CBS Children's Hour: “J.T.”  (CBS, 10/1/75)


Rebroadcast from 12/13/69

In response to the warm critical reception of their CBS Children's Film Festival series that brought international features to youthful audiences on Saturday morning TV, the CBS Television Network expanded their daytime programming experiment to include the production of original telefilms for kids.  Executive produced by Barbara Schultz (CBS Playhouse), the short-lived CBS Children’s Hour premiered in 1969 with "J.T.," a heart-wrenching tale written by Jane Wagner (The Search for Signs of Intelligent Life in the Universe).  Produced by Jacqueline Babbin (Sybil) and shot on location in Harlem with a neorealist eye by Robert M. Young (co-writer and photographer of the landmark independent feature Nothing but a Man, 1964), Wagner's gentle tale concerns the transformative relationship that develops between a lonely African-American youth (noted actor and Emmy-award winning director Kevin Hooks, in a universally-acclaimed debut performance) and a sickly, stray cat.  The sensitive drama received a Peabody Award in 1969, with a citation proclaiming the show a “landmark in children's television programming filled with extraordinary insight and compassion.”  —Mark Quigley

DigiBeta, color, 60 minutes.  A CBS Television Network production.  Executive producer: Barbara Schultz.  Producer: Jacqueline Babbin.  Director: Robert M. Young.  Writer: Jane Wagner.  Cast: Kevin Hooks, Jeannette DuBois, Theresa Merritt, Michael Gorrin, Olga Fabian.

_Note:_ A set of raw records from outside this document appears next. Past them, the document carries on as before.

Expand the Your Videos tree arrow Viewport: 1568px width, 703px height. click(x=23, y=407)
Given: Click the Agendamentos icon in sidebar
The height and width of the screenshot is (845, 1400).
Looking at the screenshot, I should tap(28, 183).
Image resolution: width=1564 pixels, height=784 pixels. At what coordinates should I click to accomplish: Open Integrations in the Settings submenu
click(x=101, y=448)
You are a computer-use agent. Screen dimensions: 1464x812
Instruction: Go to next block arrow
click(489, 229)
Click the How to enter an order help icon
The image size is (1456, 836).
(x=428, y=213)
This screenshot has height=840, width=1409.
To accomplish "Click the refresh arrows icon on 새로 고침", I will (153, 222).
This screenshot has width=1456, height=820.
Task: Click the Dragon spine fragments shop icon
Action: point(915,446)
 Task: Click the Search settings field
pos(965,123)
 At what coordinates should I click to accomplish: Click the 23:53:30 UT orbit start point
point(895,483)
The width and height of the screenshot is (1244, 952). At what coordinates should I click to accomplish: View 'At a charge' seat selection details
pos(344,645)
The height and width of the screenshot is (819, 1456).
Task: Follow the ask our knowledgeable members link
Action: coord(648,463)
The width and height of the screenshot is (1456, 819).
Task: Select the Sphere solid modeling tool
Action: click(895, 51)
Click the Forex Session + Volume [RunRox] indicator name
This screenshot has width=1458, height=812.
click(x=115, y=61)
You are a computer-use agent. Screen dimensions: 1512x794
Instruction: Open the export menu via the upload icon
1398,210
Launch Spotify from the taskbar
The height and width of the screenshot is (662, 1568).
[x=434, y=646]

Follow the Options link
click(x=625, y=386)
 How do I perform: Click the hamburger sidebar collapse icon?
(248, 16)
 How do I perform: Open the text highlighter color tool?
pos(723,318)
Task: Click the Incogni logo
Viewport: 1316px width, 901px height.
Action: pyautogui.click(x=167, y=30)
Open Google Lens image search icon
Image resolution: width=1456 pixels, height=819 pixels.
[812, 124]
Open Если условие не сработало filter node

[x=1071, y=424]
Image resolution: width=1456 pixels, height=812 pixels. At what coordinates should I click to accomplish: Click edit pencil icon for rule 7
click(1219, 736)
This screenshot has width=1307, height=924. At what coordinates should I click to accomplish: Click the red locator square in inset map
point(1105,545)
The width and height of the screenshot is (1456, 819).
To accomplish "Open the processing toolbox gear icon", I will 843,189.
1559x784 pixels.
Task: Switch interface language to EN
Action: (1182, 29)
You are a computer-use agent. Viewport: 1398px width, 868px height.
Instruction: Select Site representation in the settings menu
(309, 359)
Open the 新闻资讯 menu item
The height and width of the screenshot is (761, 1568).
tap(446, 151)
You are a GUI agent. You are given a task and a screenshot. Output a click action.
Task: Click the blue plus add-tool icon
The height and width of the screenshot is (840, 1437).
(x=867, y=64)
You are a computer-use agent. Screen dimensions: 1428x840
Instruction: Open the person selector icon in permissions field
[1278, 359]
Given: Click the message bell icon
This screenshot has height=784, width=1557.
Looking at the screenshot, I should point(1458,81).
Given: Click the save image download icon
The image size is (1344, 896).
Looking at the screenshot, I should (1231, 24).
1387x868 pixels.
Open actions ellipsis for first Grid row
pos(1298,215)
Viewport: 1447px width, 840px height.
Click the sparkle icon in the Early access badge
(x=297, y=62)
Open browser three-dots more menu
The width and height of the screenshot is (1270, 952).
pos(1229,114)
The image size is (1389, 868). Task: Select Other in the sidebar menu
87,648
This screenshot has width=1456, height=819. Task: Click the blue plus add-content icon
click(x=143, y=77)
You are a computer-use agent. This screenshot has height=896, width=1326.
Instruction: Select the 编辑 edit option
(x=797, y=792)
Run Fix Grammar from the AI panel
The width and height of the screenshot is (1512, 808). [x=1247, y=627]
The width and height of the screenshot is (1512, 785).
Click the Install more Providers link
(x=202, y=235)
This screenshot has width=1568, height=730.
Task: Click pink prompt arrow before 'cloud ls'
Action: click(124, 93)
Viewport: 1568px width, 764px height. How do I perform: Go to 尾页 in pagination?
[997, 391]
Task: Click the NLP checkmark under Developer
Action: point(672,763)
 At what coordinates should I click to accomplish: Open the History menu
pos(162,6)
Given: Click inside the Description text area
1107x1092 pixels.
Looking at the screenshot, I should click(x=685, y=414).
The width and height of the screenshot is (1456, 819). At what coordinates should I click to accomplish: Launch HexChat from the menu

Use of “J.T.” episode from CBS Children's Hour courtesy of CBS Broadcasting, Inc.  Preserved from 2” videotape.  Video transfer at the CBS Media Exchange.

Preserved by UCLA Film & Television Archive with funding provided by the Women's Film Preservation Fund of New York Women in Film & Television

Visions: “Gold Watch”  (PBS, 11/11/76)


Momoko Iko's play, Gold Watch was born out of personal experience.  At the age of two, Iko, a Nisei from Wapato, Washington, was, along with the rest of her family, interned at the Heart Mountain Relocation Center in Wyoming, one of 10 internment camps set up for the housing of Americans of Japanese descent following the attack on Pearl Harbor and the February 19, 1942 issuance of Executive Order 9066.  Released in 1945, Iko and her family relocated to Chicago where she grew up, received a degree in English from the University of Illinois, and became a schoolteacher.  An aspiring novelist in the late 1960s, she was working on a book based on her family's wartime experiences, but after reading an announcement about a national playwriting contest for Asian-American writers sponsored by the newly formed East-West Players in Los Angeles, she adapted portions of her unpublished work into a play.  Completed in 1970, Gold Watch was named the contest winner and on March 15, 1972, it premiered at the Inner City Cultural Center in Los Angeles, where it ran until the end of May.  Tapped by producer Barbara Schultz to be the fourth production of her pioneering Visions series on PBS, the drama centers on the Murakamis, a Pacific Northwest farming family much like Iko's.  As were thousands of other Issei and Nisei families in the tumultuous days preceding the Japanese internment, the Murakamis are confronted with virulent racial prejudice and pending incarceration compounded by the prospect of losing everything for which they have worked so hard.  Lovingly staged and beautifully acted, with Mako's moving performance of husband and father Masu Murakami a standout, “Gold Watch” was lauded by the Washington Post as offering a “subject, substance and a style one is hardly likely to encounter elsewhere on the tube,” and by Los Angeles Times television critic Lee Margulies as a “powerful statement about the struggle for human dignity.”  —Dan Einstein

DigiBeta, color, 90 min.  A KCET presentation.  Producer: Barbara Schultz.  Director: Lloyd Richards.  Writer: Momoko Iko.  Cast: Mako, Shizuko Hoshi, Jesse Dizon, Mariel Aragon, Philip Baker Hall.

Use of “Gold Watch” episode of Visions courtesy of KCETLink.  Preserved from the original 2” master tape.  Video transfer at DC Video.  Engineering services by David Crosthwait.